Un altro cambiamento, segno del diverso sentire culturale, riguarda il fatto che ora «il medico è tenuto a rispettare la volontà espressa dal paziente e in conseguenza di ciò è esente da responsabilità civile o penale» (art 1 comma 7), mentre anni fa le indicazioni sulle Dat erano «non vincolante per il medico». Il rifiuto del trattamento sanitario indicato o la rinuncia al medesimo, precisa la legge, «non possono comportare l'abbandono terapeutico. Sono quindi sempre assicurati il coinvolgimento del medico di famiglia e l'erogazione delle cure palliative di cui alla legge 15 marzo 2010, n. 38». Per Italo Penco, presidente di SICP, che sottolinea questa parte di normativa «garantisce il rispetto realistico della volontà del malato». Su questo punto nei giorni scorsi Mario Riccio, l'anestesista e rianimatore che nel 2006 esaudì la volontà di Piergiorgio Welby, ha paventato il rischio che anche questa legge sia «inutile» perché non si potranno rispettare realmente le volontà del paziente, mentre altri hanno mosso critiche esattamente opposte, affermando che con questo testo, il medico rischia di diventare mero esecutore testamentario delle scelte del paziente.

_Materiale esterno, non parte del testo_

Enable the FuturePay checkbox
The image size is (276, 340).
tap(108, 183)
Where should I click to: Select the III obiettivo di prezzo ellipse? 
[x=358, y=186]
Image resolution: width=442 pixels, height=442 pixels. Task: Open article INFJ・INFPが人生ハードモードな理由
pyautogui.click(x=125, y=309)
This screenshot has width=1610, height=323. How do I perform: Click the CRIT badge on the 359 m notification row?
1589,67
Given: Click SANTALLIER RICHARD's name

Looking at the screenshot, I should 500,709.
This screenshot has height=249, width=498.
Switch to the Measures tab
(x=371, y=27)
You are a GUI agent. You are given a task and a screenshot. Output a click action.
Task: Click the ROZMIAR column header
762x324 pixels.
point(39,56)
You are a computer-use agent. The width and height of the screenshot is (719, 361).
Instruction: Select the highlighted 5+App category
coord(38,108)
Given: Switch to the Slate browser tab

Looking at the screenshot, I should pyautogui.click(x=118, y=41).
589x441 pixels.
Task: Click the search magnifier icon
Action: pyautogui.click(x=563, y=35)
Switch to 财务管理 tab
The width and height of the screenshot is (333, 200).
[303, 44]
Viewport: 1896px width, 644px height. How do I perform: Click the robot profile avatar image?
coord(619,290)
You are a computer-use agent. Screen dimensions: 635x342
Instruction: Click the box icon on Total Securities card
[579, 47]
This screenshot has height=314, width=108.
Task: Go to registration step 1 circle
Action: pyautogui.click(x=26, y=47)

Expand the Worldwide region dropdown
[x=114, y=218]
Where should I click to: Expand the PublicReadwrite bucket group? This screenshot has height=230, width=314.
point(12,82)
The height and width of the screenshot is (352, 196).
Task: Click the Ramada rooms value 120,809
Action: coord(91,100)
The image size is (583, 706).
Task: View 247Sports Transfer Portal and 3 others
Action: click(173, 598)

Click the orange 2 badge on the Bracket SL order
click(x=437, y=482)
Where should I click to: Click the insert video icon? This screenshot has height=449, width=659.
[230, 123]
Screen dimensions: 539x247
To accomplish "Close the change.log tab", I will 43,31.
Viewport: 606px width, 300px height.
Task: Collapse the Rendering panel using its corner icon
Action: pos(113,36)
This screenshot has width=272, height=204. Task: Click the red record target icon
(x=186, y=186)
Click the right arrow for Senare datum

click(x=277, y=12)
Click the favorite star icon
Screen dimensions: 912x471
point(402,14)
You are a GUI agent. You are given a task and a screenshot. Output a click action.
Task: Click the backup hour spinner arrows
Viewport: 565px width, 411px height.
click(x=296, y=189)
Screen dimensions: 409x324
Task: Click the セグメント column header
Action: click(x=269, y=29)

SICP e FCP della legge in esame apprezzano il fatto che la comunicazione sia riconosciuta come «un’esigenza di malati, familiari e sanitari», mentre oggi questa è spesso «ignorata dalle attività cliniche orientate alle prestazioni più che alla costruzione di un rapporto fiduciario ed empatico». Gli articoli sulla disposizione anticipata di trattamento e sulla pianificazione anticipata delle cure «rappresentano, in continuità con il consenso informato, la parte più innovativa del testo, perché finalmente coprono un vuoto normativo vissuto come critico da malati e sanitari. Le formule prescritte per legalizzare le disposizioni anticipate fanno riferimento alla cartella clinica, realizzando un buon compromesso fra le comprensibili esigenze di tutela giuridica delle volontà espresse e la indispensabile flessibilità operativa che la clinica impone e che sarebbe compromessa da una burocratizzazione eccessiva delle procedure formali».